Chinese scholars have always rendered the expression āṇīpratyāṇīnirhārayogena by means of the characters jou yi sie tch’ou sie fang pien “a way of taking out a wedge by means of a wedge”. This is the phrase used by Bodhisuci (T 675, k. 3, p. 679a8), by Paramārtha (T 1593, k. 3, p. 127a29; T 1595, k. 11, p. 235b6), by Dharmagupta (T 1596, k. 8, p. 305c6) and by Hiuan-tsang (T 676, k. 3, p. 702b11;T 1594, k. 3, p. 146c18; T 1597, k. 8, p. 361c27–28; T 1598, k. 8, p. 427b10–11).

On the other hand, the Tibetan translations present difficulties: here are some differences:

Mahāvyut., ed. Sakaki, no. 6865: khye ḥus khye ḥu ḥbyun baḥI tshul du.

Transl of the Saṃdhinirmocana ed. in Explication des Mysteres, 1935, p. 115, l. 28–30: khye ḥus khye ḥu dbyun tshul du.

Transl of the Mahāyanasaṃgraha ed. in Somme du Grand Véhicule. I, 1938, p. 70, l. 26–27: khe ḥus khye ḥu dbyun baḥI tshul du, with the variant khyi ḥus khyi ḥu sbyun haḥi tshul du.

But khye ḥu means a boy and khyi ḥu a little dog, which would give the expression an unsatisfying meaning: “As one drives out a boy by means of a boy” or “As one drives out little dog by means of a little dog”. See Tibetan-English Dictionary, S. C. Das, p. 160, v. khiḥuḥi-khyiḥu.

My [Lamotte] respected colleague, Walter Simon, has examined the question and proposes to correct khye ḥu by ke ḥu, “wedge”, a word mentioned in the Manual of Colloquial Tibetan by Sir Charles Bell, 1905, p. 438. The phrase would then mean: “As one drives out a peg by means of a peg”, in perfect agreement with the original Sanskrit and the Chinese translation.

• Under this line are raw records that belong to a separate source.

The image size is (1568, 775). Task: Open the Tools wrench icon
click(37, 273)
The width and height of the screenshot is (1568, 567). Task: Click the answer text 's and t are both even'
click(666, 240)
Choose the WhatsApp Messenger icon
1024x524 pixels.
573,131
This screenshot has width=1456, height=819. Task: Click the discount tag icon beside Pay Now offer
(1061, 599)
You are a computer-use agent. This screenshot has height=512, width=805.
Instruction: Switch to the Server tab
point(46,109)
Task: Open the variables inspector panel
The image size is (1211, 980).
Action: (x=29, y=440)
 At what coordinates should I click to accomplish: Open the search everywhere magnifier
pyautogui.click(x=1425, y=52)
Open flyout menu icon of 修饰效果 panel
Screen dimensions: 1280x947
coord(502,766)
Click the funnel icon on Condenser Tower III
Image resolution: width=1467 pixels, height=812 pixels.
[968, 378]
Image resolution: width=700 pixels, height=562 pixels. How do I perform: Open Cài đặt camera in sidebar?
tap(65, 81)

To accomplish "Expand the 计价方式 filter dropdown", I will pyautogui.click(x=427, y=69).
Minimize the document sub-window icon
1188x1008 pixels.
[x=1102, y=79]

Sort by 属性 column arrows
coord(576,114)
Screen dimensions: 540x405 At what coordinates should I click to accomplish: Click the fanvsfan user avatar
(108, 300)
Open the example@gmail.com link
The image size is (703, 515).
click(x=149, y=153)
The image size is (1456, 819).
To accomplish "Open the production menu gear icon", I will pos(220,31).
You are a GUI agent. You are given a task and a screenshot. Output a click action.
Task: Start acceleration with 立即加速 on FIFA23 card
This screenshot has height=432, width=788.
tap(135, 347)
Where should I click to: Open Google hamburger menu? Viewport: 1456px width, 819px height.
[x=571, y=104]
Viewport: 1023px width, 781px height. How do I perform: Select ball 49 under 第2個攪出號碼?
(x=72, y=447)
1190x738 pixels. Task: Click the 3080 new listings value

Consulted in turn by W. Simon, Prof. J. Brough comes to the following conclusion: [In English] As an alternative for consideration, I would like to suggest that khye ḥu might be the correct reading, but that the word is used as a technical term in ‘carpenter’s language’ for ‘peg’ or ‘pin’. The semantic situation would then be similar to that of English ‘male screw’.

Information gathered in the Tibetan culture would confirm Prof. Simon’s conjecture.

In a letter dated July 3, 1967, P. Denwood writes from Kathmandu: [In English]

“I have been asking my Tibetan friends about your ke ḥu. Both Tashi and Pasang Khambache know the word. Tashi knows it as a piece of ‘carpenter’s language’, Pasang as a word in Sherpa language, and both agree that it means a wedge of hard wood or metal used for splitting wood. First an axe cut is made, then the wedge driven in with a hammer. A wedge for holding open a door or other static use is known to all Tibetans I have asked as ‘tsab’ This word is given as rtsabs on pg. 957 of Lama Dawa Ssamdup Kazi’s English-Tibetan Dictionary which also has ka-ru and skyeg-bu for ‘wedge’. Tashi pronounces ‘kiu’ (unaspirated) and Pasang “khiu” (aspirated). Other Tibetans have not heard the word. The shape seems to be normal wedge-shape.”

This digression may perhaps be of some use to many readers of Buddhist-Hybrid Dictionary by Edgerton where the innocent phrase āṇīpratyāṇīnirhārayogena which appears on p. 91 is interpreted as ‘by homosexual procedure’.